A constatação da resistência das bactérias do Rio Paraopeba “acendeu a luz de alerta vermelho”, conforme a imagem usada por Thompson, porque pode expor milhões de pessoas e animais a uma séria ameaça à saúde pública. “O consumo dessa água pode gerar problemas se ela não for tratada de forma adequada”, alertou o pesquisador.
Desde o acidente, três órgãos ligados ao governo mineiro recomendam que a água do Paraopeba não seja usada de forma bruta. A qualidade das águas do rio era classificada como sendo de classe 2, o que significa que elas podiam ser destinadas para o consumo humano e a irrigação após tratamento padrão. No entanto, não foi feita uma nova classificação após a queda da qualidade causada pelo despejo dos rejeitos. “As estações de tratamento precisam ter plantas condizentes com a qualidade da água”, continuou Thompson.

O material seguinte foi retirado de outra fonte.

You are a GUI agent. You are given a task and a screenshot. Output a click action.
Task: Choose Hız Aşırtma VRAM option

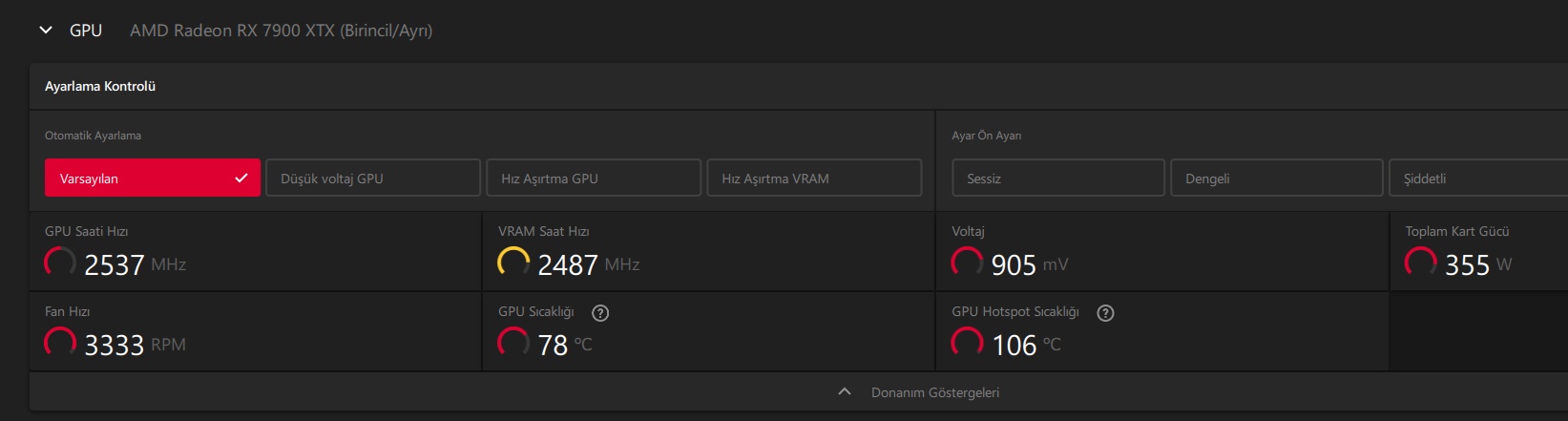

Em nota enviada à piauí, a Vale disse que ainda não conhecia o estudo e vai analisar seus resultados. Alegou que está monitorando o rio em 70 pontos e já coletou mais de 57 mil amostras. Afirmou ainda que está tomando medidas previstas no Plano de Reparação da Bacia do Paraopeba, que foi lançado em janeiro de 2019 e prevê ações de valor estimado em 5 bilhões de reais. “A recuperação do rio Paraopeba e da qualidade de sua água é uma das prioridades da empresa”, diz a nota.
Num estudo publicado em 2019, o mesmo grupo da UFRJ já havia mostrado que a lama despejada no Rio Paraopeba acelerou a mortalidade de peixes paulistinha e causou um aumento na concentração de mercúrio, ferro e outros metais tóxicos. Nesse estudo, os cientistas haviam observado também um aumento da quantidade de bactérias tolerantes à presença de ferro na água. E foi esse resultado que os motivou a investigar se elas também estavam mais resistentes a antibióticos.

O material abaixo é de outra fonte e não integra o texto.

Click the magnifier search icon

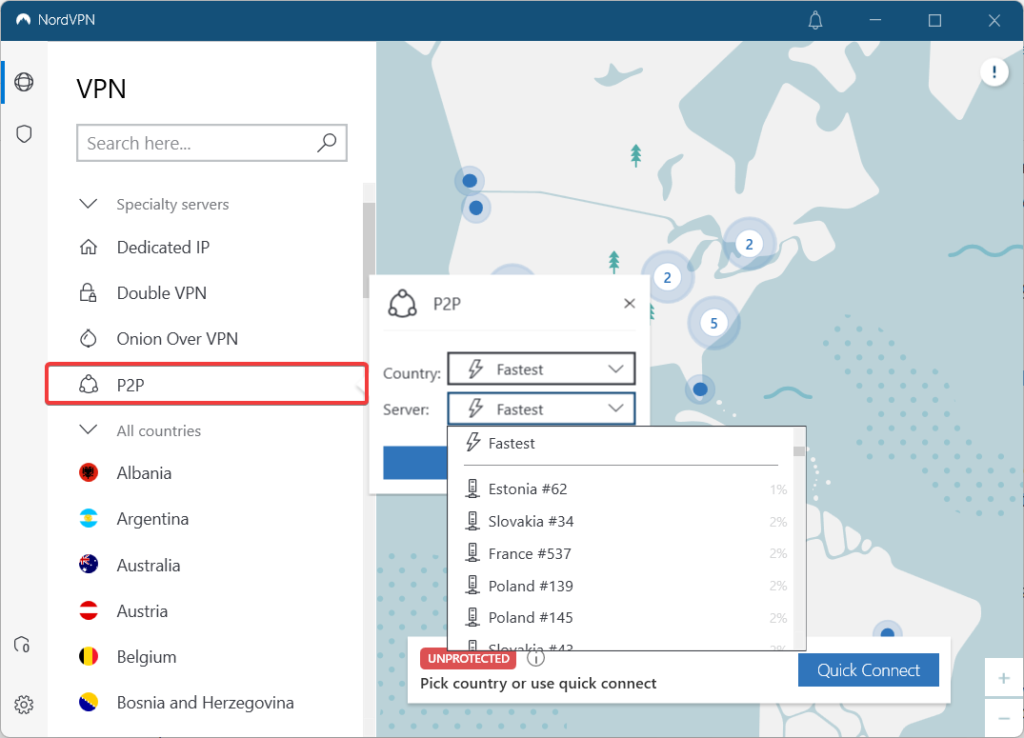pyautogui.click(x=326, y=143)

“Muitas bactérias resistentes a metais também são tolerantes a antibióticos”, explicou Thompson. “Isso porque as bactérias usam mecanismos genéticos muito parecidos para desenvolver a resistência aos metais e aos antibióticos.” O fenômeno já tinha sido observado em áreas em que ocorreram acidentes de mineração em países como China, Índia e Reino Unido. E o caso de Brumadinho confirmou a suspeita dos cientistas, embora ainda falte elucidar os mecanismos bioquímicos pelos quais os rejeitos de mineração estimularam a resistência a antibióticos.

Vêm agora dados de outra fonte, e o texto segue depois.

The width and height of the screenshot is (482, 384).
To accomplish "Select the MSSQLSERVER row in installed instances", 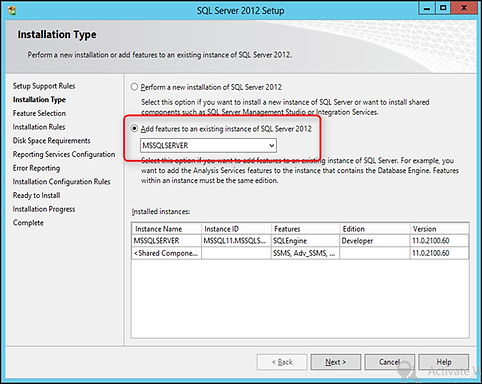I will [x=300, y=241].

A equipe testou a resistência das bactérias a antibióticos em amostras de água que haviam sido coletadas em oito pontos do Rio Paraopeba em dois momentos: uma semana após o rompimento da barragem e quatro meses depois da tragédia, em maio de 2019. Como não foram analisadas amostras colhidas recentemente, os pesquisadores não têm como dizer como está a resistência aos antibióticos hoje, quatro anos após o despejo da lama tóxica no rio.
Mas Thompson aposta que, se um novo teste fosse conduzido com amostras deste ano, encontraria resultados parecidos. “O que condiciona o aumento ou a diminuição dessas bactérias é a poluição”, disse o cientista. “A lama não foi removida e a turbidez da água continua elevada, especialmente nos períodos com chuva.”